Lower Limb Amputation (LLA) causes several physical activity problems, such as gait abnormalities [4], decreased gait velocity [5], and activities of daily living [6]. Previous studies have revealed that physical activity is important for the gait efficiency of people with LLA, affecting their health-related quality of life [7, 8]. 
An essential purpose of the rehabilitation program is to return people with LLAs to the community and activities of daily living through prescribing a suitable prosthesis. Prescribing a prosthesis can improve the indoor and outdoor walking abilities of people with LLA, helping them return to vocational, leisure, and work-related activities [9]. These activities might be essential in making them feel happier [10]. Previously published studies are limited to evaluating the physical activities of individuals with lower limb amputation. Recent studies have established that many individuals with lower limb amputation engage in low-intensity physical activities [11, 12]. For these people, physical activity is possibly equally important as the general population. Because individuals with lower limb amputation are at considerable risk for ongoing cardiovascular disease, comorbidities, and mortality [13], standard and valid tools are needed for their accurate evaluations in a clinical setting and to understand better the functional performance and mobility of people with LLAs while using prostheses. 
Different self-reported tools such as the prosthesis evaluation questionnaire [14], the Prosthetic Limb User Survey Of Mobility (PLUS-MTM) [15], and the locomotor capabilities index [16] have been prepared to investigate the evaluation outcomes of people with LLAs. The prosthesis evaluation questionnaire [14] evaluates the prosthesis and prosthesis-related quality of life. It has four domains of functional, mobility, psychosocial, and health aspects. The PLUS-MTM [15] examines the perceived ability of people with lower-limb amputations in various physical functions, from basic ambulation to complex tasks while using their lower limbs. The locomotor capabilities index [16] assesses the ambulatory proficiencies with a prosthesis and the level of independence to do the daily activities in people with LLAs. However, there is no item in these questionnaires to evaluate the average hours of daily physical activity of people with lower-limb amputations. Therefore, a standard, valid, and reliable tool for individuals with a physical disability, such as lower limb amputation, is required to assess the average daily activities associated with the tasks’ intensity. This measure can help prosthetists accurately assess the extent of an individual’s daily physical activity in each visit. 

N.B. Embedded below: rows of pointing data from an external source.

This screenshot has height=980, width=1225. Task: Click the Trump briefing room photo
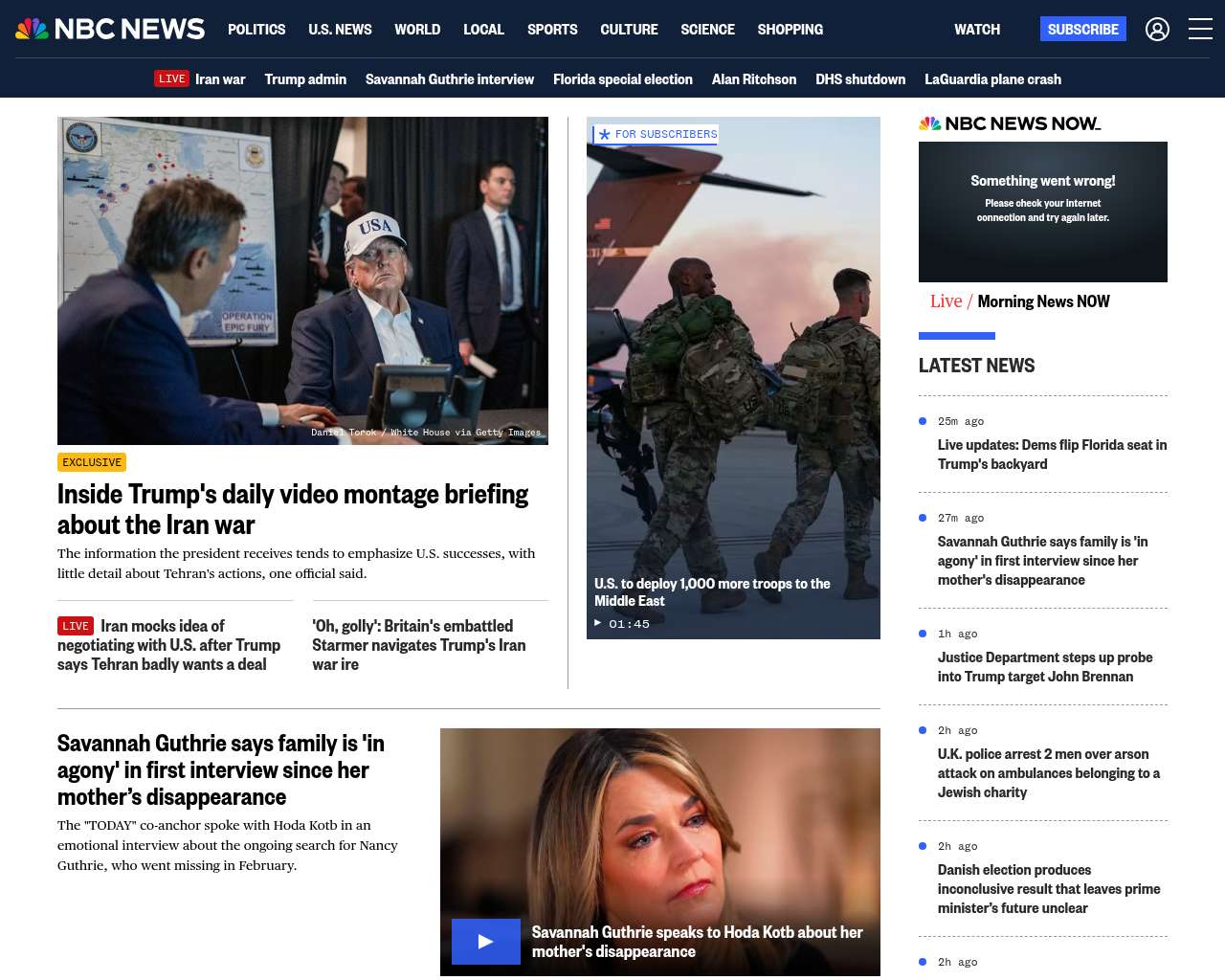tap(302, 280)
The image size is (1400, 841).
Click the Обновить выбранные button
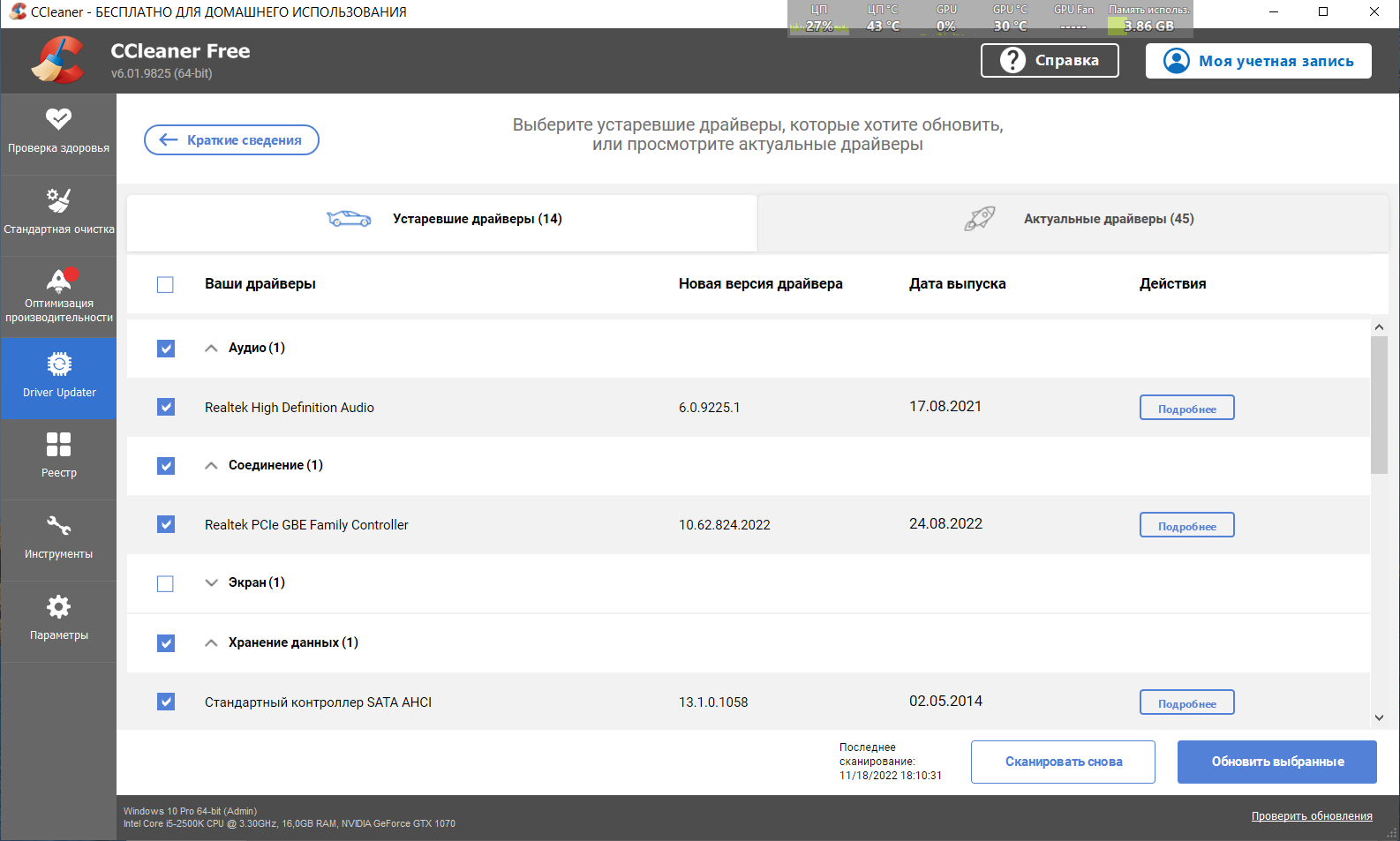[x=1276, y=762]
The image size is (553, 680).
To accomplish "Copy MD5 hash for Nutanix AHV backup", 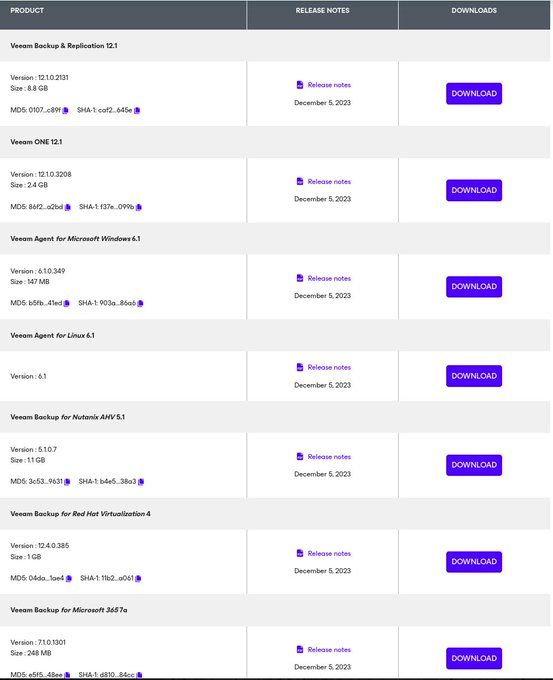I will [67, 482].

The Physical Activity Scale For Individuals with Physical Disabilities (PASIPD) is a self-reported measure that assesses the average hours of daily physical activity [17]. It evaluates the activity of daily living of individuals with a physical disability during leisure time, as well as domestic and work-related activities. The PASIPD is applied for individuals with spinal cord injury, cerebral palsy, low-back pain, whiplash injury, lower limb amputation, and Parkinson disease. Also, its psychometric characteristics have been assessed in different languages [1819202122]. The results of these studies revealed that the PASIPD has acceptable reliability and validity. 

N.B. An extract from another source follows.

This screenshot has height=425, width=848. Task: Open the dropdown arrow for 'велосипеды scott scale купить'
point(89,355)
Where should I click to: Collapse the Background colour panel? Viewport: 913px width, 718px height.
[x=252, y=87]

This study aimed to translate and cross-culturally adapt the PASIPD into the Persian language and evaluate its psychometric characteristics in persons with unilateral LLA. LLA is a detrimental incident that can change an individual’s life and is perceived as “one of the major causes of permanent disability” [23]. A critical part of the rehabilitation program following lower limb amputation is evaluating individuals to participate in usual physical activity for physical, mental, and psychosocial well-being [24].
2. Materials and Methods
Study participants

This research was a cross-sectional study. The Ethics Committee of Iran University of Medical Sciences approved this research (No.: 1398.879). Data collection was conducted face-to-face or online from July 2019 to June 2020. The inclusion criteria were being a community-dwelling Persian-speaking person with unilateral LLA, having a minimum of 18 years old, having the ability to read and understand the Persian language, and having worn the present prosthesis for a minimum of three months [25].

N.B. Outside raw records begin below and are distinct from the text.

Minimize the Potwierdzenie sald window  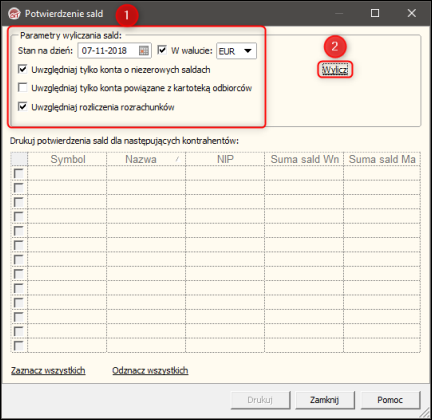pyautogui.click(x=339, y=13)
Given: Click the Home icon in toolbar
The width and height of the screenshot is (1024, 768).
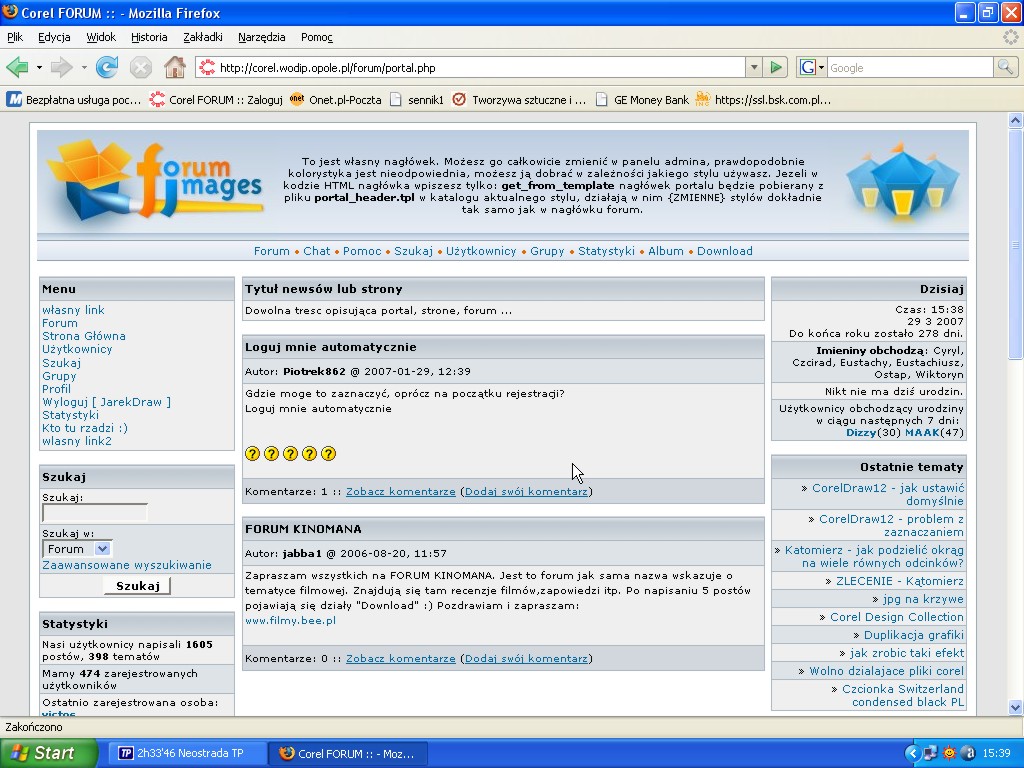Looking at the screenshot, I should [174, 67].
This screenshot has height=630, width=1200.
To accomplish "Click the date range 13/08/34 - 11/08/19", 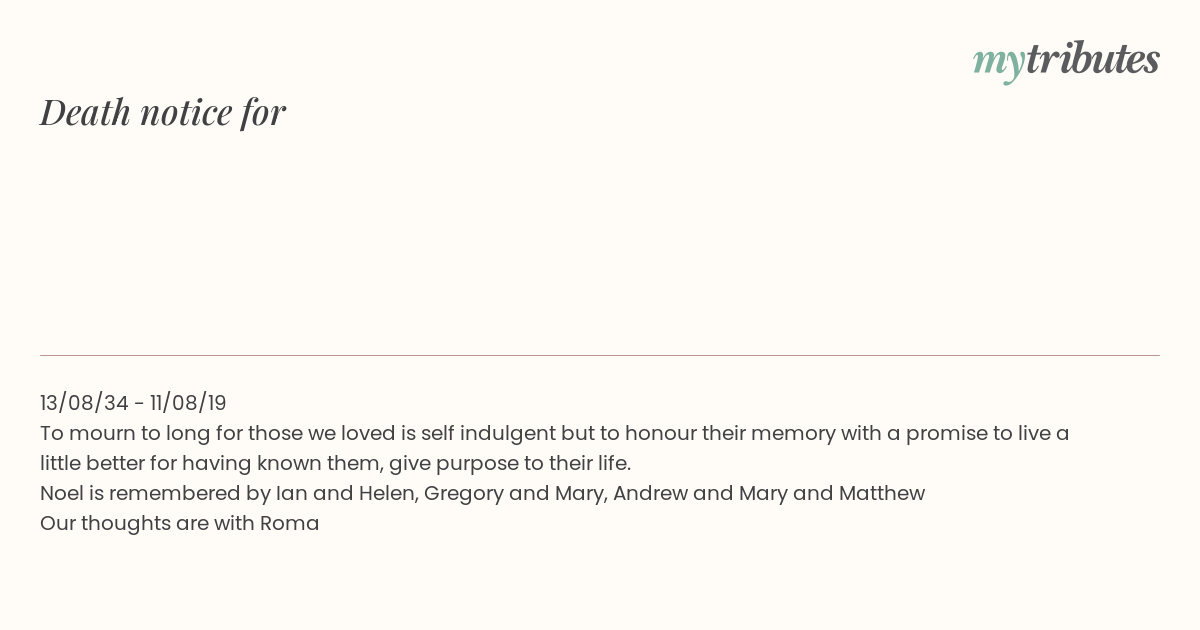I will tap(133, 403).
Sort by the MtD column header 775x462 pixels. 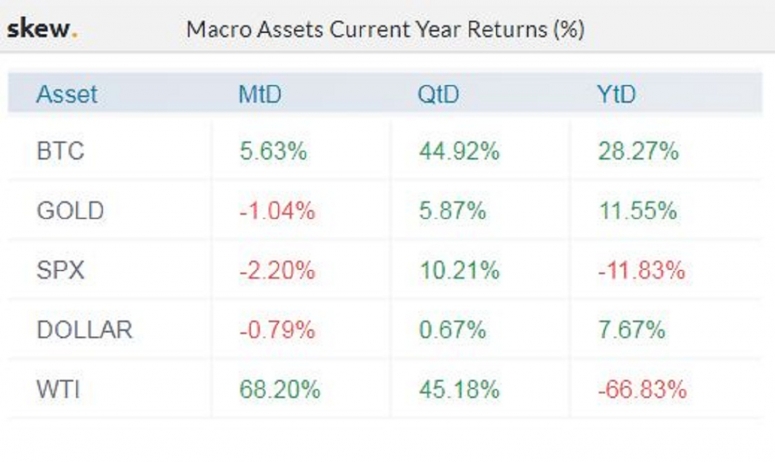259,94
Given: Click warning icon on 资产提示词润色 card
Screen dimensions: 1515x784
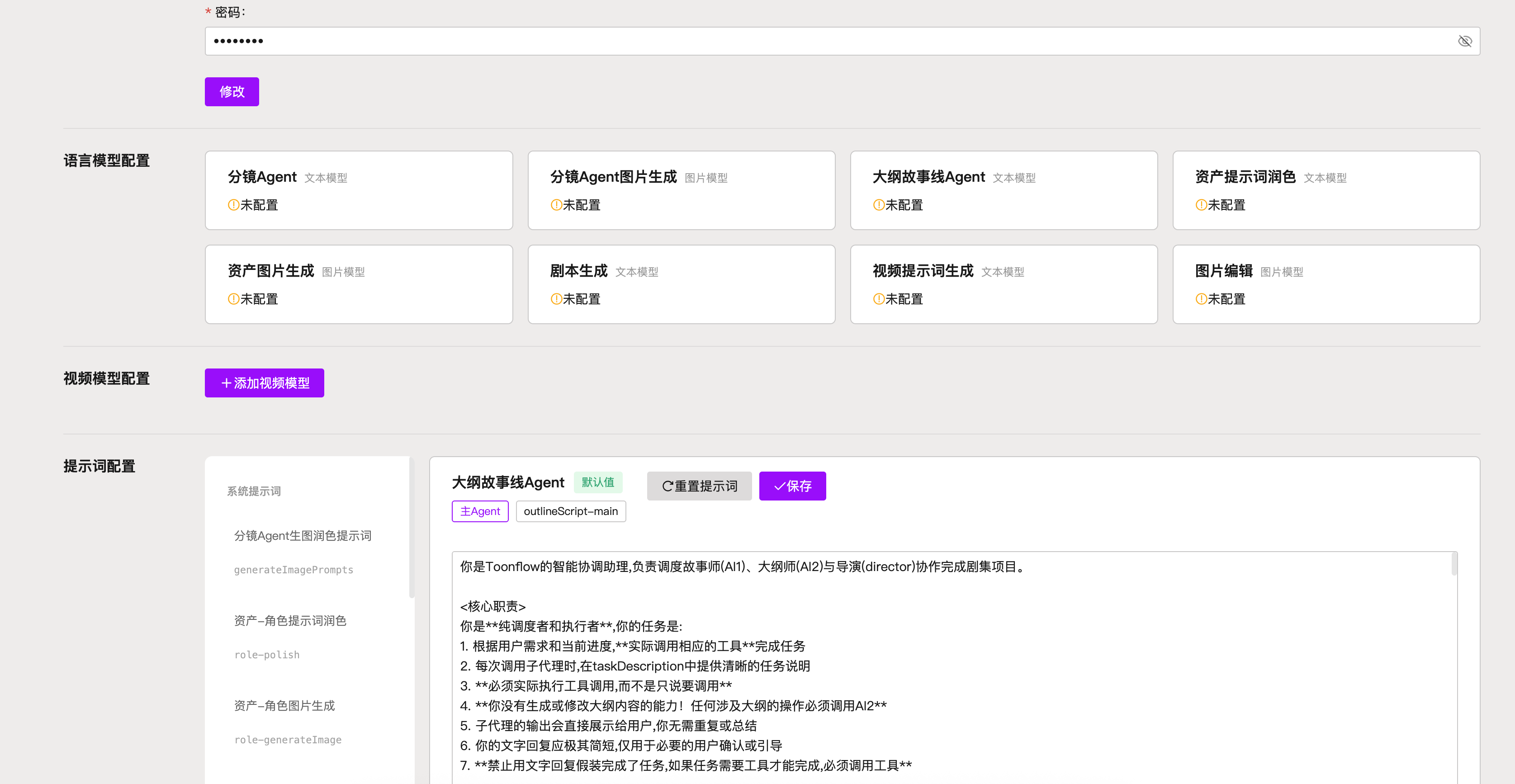Looking at the screenshot, I should 1201,205.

All cases signed written consent forms before filling out the questionnaires. For those participants that filled the online questionnaires, the consent was achieved through ticking a statement of consent which was included at the beginning of the survey. 
Translation and cultural adaptation
The corresponding author contacted the original developers of PASIPD before conducting the research to achieve approval for translating it.
Using an internationally accepted guideline proposed by Beaton et al. [26], the translation and cultural adaptation procedures were conducted in five stages. 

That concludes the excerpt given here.